Blog | Bouwmaterialen in de kunst
13-10-2022

Blog | Bouwmaterialen in de kunst

Je verwacht bouwmaterialen eerder op een bouwwerf dan in een kunstgalerie of aan je muur. Maar wie de basiscomponenten uit de bouwsector in handen van een kunstenaar geeft, krijgt een heel ander vocabulaire en uitstraling. Voor ABSoluut magazine gingen we langs bij drie veelzijdige artiesten die met veel vakmanschap en creativiteit een ziel geven aan natuursteen, metaal en pleister. Met een zekere spielerei voegen ze een laag verwondering toe. Wat je krijgt is materiaalliefde en genegenheid voor het productieproces. Maar bovenal puur stapelgeluk.

Het blokkenspel van Conrad Willems
De herkenbare visuele taal van Conrad Willems refereert aan de klassieke bouwkunst. Met geometrie, herhaling en modulariteit als basisprincipes bouwt en stapelt hij sculpturen. Zijn architecturale beelden zijn vervaardigd uit klassieke bouwmaterialen als natuursteen, beton of baksteen. Voor zijn reeks ‘Constructies’ hebben de bouwstenen de vorm van de bekende houten speelgoedblokken die pedagoog Friedrich Fröbel in de negentiende eeuw ontwikkelde. “Als kind kreeg ik een eerste set, intussen heb ik tweeduizend stuks. Ze zijn voor mij als een schetsboek waarmee ik aan de slag ga. Elke constructie wordt eerst met deze speelgoedblokken gemaakt. Eens de vorm vaststaat, is een bouwtekening annex installatieplan essentieel om de blokken juist te stapelen”, duidt Conrad.

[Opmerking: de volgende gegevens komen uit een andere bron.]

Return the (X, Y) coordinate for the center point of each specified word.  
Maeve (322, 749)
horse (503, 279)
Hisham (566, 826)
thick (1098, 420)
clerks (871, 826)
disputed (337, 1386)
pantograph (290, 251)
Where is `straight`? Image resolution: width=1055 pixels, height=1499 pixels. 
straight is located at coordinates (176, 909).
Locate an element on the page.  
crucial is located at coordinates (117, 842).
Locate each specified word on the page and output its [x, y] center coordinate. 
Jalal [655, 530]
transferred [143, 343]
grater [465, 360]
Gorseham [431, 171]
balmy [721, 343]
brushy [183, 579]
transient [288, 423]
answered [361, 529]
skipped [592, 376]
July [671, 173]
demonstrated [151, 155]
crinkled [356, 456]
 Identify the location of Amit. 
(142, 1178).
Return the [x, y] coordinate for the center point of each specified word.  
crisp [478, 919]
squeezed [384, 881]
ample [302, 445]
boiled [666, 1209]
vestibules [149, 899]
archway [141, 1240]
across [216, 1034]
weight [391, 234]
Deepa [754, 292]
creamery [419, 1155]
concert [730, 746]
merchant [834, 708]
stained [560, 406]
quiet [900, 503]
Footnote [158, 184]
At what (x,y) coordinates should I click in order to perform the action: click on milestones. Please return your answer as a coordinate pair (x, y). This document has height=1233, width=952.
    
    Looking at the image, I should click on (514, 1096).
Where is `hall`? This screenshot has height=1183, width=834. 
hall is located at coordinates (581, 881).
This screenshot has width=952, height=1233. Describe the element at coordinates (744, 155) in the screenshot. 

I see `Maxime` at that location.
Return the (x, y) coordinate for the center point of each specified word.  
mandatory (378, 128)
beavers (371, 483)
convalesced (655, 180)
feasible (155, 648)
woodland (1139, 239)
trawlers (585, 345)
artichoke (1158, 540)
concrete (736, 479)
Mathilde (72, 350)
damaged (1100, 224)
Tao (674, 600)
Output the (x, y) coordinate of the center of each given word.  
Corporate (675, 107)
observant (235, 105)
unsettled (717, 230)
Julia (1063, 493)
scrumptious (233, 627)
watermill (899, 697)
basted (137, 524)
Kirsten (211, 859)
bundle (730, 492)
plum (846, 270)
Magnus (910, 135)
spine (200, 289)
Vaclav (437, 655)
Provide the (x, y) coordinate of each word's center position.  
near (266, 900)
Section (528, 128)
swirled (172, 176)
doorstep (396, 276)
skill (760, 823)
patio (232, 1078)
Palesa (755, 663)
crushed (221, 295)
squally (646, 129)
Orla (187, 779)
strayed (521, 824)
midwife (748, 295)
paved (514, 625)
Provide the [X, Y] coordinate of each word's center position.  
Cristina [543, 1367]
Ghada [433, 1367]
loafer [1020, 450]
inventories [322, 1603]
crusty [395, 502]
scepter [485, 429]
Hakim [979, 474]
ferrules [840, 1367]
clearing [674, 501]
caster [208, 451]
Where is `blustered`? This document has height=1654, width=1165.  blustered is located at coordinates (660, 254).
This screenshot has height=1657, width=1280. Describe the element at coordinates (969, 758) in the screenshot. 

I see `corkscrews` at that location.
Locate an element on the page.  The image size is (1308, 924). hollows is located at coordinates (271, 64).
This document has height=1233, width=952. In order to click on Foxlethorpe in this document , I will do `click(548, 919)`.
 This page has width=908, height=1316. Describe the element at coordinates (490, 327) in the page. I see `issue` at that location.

“Dat een sculptuur herleid wordt tot een hoop stenen als ze vervoerd wordt, fascineert mij. Mijn constructies bestaan slechts bij de gratie van de mensen die de moeite doen om ze op te bouwen. Dat geeft mij meer dan alleen esthetische voldoening. Aan de hand van de tekening kan men telkens teruggrijpen naar wat ik initieel bedoelde.” Gefascineerd door vormen, materialen en constructies, beweegt Conrad zich als beeldend kunstenaar op het snijvlak tussen bouwen en beeldhouwkunst. Net zoals de Grieken of de Romeinen bouwt hij archaïsch en op basis van geometrie en zwaartekracht. “Ik stapel mijn blokken gevoelsmatig en zonder berekeningen. Wat blijft staan in de kleine versie, doet dat ook in het groot”, lacht de beeldend kunstenaar.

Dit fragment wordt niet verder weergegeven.